§ **To be done**
Rewrite the data starting with the line that contains "Select 文件系统 under 设备 in sidebar" and going on through the line that contains "Looking at the screenshot, I should (288, 65).", with "Donor Calls" replaced by "Donor Visits" and nothing else changed.

§ **Material provided**
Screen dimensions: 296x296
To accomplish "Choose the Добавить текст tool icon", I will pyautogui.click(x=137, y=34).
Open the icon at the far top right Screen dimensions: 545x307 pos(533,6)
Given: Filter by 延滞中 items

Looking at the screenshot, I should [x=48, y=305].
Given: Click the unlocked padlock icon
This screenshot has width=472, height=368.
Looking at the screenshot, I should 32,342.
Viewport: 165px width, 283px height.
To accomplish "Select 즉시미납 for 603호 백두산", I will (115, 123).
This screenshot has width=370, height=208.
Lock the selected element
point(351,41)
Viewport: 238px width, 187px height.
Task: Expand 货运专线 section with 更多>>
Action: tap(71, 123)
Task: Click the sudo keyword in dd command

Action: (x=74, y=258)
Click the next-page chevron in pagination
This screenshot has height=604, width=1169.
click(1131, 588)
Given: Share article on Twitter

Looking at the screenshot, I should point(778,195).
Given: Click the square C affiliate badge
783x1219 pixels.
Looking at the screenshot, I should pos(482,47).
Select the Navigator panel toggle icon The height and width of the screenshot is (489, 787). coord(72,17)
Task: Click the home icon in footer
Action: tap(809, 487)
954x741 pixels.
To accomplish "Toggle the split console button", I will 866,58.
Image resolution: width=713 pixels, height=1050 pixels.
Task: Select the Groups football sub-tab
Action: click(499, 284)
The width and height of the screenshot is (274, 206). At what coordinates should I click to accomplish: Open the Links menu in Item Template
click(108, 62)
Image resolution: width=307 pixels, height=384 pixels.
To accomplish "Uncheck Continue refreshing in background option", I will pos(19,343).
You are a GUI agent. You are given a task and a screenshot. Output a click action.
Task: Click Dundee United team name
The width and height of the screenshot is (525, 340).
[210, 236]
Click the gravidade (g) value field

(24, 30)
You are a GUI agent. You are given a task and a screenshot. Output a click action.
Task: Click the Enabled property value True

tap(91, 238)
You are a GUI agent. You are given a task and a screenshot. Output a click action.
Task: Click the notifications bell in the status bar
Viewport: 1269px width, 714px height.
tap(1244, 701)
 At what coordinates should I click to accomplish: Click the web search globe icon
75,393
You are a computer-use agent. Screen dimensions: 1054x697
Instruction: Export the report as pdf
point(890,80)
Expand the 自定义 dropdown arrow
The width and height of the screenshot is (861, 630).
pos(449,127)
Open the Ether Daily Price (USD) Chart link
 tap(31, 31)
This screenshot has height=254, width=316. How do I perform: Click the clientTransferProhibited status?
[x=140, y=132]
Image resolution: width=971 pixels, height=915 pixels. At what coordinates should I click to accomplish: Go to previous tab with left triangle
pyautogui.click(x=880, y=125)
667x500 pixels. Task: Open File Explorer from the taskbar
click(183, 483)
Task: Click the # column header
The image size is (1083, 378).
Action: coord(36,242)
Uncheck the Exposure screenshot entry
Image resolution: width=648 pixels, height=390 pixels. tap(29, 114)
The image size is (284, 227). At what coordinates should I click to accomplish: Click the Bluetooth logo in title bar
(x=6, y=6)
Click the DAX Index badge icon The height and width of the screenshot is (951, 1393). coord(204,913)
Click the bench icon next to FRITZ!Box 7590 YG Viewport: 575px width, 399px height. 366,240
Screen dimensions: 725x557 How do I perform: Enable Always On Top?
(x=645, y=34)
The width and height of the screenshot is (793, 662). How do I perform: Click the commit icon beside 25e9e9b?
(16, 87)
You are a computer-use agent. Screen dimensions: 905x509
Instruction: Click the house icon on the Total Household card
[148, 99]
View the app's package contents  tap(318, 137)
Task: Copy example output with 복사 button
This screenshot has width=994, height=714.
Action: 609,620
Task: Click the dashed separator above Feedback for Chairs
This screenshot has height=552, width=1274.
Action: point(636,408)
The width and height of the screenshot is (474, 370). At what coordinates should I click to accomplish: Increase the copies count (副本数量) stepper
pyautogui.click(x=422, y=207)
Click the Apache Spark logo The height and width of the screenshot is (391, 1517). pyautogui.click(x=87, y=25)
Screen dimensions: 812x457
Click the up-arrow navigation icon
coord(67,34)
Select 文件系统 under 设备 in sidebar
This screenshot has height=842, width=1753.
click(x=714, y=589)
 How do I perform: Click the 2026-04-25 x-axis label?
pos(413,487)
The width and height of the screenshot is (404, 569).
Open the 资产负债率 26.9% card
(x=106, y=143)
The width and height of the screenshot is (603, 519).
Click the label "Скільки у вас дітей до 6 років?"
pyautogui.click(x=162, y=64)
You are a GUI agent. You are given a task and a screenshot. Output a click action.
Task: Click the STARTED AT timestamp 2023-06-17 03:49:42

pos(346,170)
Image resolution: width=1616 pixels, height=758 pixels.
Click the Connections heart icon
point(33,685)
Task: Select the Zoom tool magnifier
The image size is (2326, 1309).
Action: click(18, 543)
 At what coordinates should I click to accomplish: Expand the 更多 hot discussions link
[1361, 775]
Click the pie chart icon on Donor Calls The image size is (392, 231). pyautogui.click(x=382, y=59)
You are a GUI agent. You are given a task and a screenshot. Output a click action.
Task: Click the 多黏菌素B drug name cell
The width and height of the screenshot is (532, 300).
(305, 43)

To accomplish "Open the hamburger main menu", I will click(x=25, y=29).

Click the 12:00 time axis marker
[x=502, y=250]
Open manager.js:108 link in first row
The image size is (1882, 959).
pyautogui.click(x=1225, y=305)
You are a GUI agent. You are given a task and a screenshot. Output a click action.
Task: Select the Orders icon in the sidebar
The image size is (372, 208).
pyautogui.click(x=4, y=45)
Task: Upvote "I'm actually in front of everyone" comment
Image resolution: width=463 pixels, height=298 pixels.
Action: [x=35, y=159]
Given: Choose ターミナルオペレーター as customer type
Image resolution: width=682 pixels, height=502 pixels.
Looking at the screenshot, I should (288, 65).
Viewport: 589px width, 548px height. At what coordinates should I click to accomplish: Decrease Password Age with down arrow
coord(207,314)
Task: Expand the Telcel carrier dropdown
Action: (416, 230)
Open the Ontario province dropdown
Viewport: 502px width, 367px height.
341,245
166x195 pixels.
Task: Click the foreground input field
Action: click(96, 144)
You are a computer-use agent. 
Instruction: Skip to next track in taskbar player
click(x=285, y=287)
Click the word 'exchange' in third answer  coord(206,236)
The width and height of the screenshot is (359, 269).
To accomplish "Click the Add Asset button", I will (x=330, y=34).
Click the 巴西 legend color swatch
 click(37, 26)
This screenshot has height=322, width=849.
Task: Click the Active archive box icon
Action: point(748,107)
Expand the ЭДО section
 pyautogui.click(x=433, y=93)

§ **Result for this exercise**
Select 文件系统 under 设备 in sidebar
This screenshot has height=842, width=1753.
click(x=714, y=589)
 How do I perform: Click the 2026-04-25 x-axis label?
pos(413,487)
The width and height of the screenshot is (404, 569).
Open the 资产负债率 26.9% card
(x=106, y=143)
The width and height of the screenshot is (603, 519).
Click the label "Скільки у вас дітей до 6 років?"
pyautogui.click(x=162, y=64)
You are a GUI agent. You are given a task and a screenshot. Output a click action.
Task: Click the STARTED AT timestamp 2023-06-17 03:49:42

pos(346,170)
Image resolution: width=1616 pixels, height=758 pixels.
Click the Connections heart icon
point(33,685)
Task: Select the Zoom tool magnifier
The image size is (2326, 1309).
Action: click(18, 543)
 At what coordinates should I click to accomplish: Expand the 更多 hot discussions link
[1361, 775]
Click the pie chart icon on Donor Visits The image size is (392, 231). pyautogui.click(x=382, y=59)
You are a GUI agent. You are given a task and a screenshot. Output a click action.
Task: Click the 多黏菌素B drug name cell
The width and height of the screenshot is (532, 300).
(305, 43)

To accomplish "Open the hamburger main menu", I will click(x=25, y=29).

Click the 12:00 time axis marker
[x=502, y=250]
Open manager.js:108 link in first row
The image size is (1882, 959).
pyautogui.click(x=1225, y=305)
You are a GUI agent. You are given a task and a screenshot. Output a click action.
Task: Select the Orders icon in the sidebar
The image size is (372, 208).
pyautogui.click(x=4, y=45)
Task: Upvote "I'm actually in front of everyone" comment
Image resolution: width=463 pixels, height=298 pixels.
Action: [x=35, y=159]
Given: Choose ターミナルオペレーター as customer type
Image resolution: width=682 pixels, height=502 pixels.
Looking at the screenshot, I should (288, 65).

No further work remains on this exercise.